Humanisme membawa perubahan pada agama-agama besar yaitu menempatkan manusia
sebagai subjek yang berpikir dan memiliki kebebasan, terutama di Eropa, humanisme
hadir melawan dominasi gereja Katolik, sampai akhirnya membuahkan pernyataan
bahwa kebenaran tentang keselamatan tidak hanya ada pada (Gereja Katolik).

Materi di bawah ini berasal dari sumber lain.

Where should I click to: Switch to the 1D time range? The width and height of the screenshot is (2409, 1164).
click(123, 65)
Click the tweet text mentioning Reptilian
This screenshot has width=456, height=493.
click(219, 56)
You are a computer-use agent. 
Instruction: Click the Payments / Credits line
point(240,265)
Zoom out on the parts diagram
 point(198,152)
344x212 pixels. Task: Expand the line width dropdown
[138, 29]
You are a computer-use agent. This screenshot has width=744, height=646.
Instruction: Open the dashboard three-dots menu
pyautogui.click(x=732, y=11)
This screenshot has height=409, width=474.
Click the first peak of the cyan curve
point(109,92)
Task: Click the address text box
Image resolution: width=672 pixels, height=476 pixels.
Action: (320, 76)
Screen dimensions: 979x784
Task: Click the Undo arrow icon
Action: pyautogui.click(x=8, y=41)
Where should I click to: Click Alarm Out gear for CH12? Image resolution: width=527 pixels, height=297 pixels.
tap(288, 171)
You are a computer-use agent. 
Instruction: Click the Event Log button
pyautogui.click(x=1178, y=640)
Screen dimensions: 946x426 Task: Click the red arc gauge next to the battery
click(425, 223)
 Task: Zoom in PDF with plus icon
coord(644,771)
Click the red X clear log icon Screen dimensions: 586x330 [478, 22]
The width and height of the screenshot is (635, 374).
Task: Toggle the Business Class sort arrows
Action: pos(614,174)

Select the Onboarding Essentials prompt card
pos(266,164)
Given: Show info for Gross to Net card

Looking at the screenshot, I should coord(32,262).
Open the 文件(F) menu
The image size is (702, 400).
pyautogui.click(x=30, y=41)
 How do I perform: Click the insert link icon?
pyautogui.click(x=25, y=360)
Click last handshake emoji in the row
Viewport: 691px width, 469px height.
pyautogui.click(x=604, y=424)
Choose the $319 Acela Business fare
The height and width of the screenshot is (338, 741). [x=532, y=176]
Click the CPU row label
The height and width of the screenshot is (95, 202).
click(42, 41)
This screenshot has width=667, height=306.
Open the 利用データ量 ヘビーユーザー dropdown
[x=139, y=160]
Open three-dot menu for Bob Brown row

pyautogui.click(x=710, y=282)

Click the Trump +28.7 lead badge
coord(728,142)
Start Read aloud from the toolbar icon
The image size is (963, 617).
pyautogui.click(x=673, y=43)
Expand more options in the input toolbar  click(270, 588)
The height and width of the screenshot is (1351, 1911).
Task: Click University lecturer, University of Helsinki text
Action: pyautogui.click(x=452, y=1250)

Martin Luther (1483-1546) adalah salah satu tokoh penting dalam hal ini yang
menegaskan bahwa setiap orang Kristiani berhak membaca Kitab Suci serta
memahaminya sendiri. Tafsiran (interpretasi) Kitab Suci bukan lagi terbatas
pada hak para pimpinan Gereja. Secara singkat dapat disimpulkan bahwa humanisme
muncul sebagai reaksi penolakan atas determinasi yang berasal dari konstruksi
keagamaan. Franz Magnis Suseno bahkan menegaskan bahwa humanisme merupakan
criteria kesejatian agama,“adalah keyakinan bahwa setiap orang harus dihormati
sebagai persona, sebagai manusia dalam arti sepenuhnya, bukan karena ia pintar
atau bodoh, baik atau buruk, dan dengan tidak tergantung dari daerah
asal-usulnya, komunitas etnik atau umat beragama mana, dan apakah dia seorang
laki-laki atau perempuan”.
Melampaui Simbol-Simbol[2]
Lebih jauh dari itu, humanisme mengajak umat beragama melampaui simbol-simbol
keagamaan. Kita harus yakin, perbedaan dalam hal-hal ritual simbolik dari
agama-agama adalah "jalan menuju Tuhan", bukan hal yang mutlak. Oleh
karena itu, tidak perlu memutlakkan simbol-simbol dari agama, melainkan
kemanusiaan, yang kita yakini sebagai universalisme dari agama-agama. Untuk
itulah, berpandangan ekstrem, fanatis, dan tidak bersahabat atas umat agama
yang lain, tidak tepat dilakukan. Di situlah sebenarnya dimensi humanisme
agama-agama yang harus disebarkan seluas-luasnya, bukan ditutup rapat-rapat dan
takut terjadinya sinkretisasi dengan agama lain. Humanisme karena itu harus
dipahami sebagai bagian terpenting dari agama-agama, ketimbang ritual simbolik.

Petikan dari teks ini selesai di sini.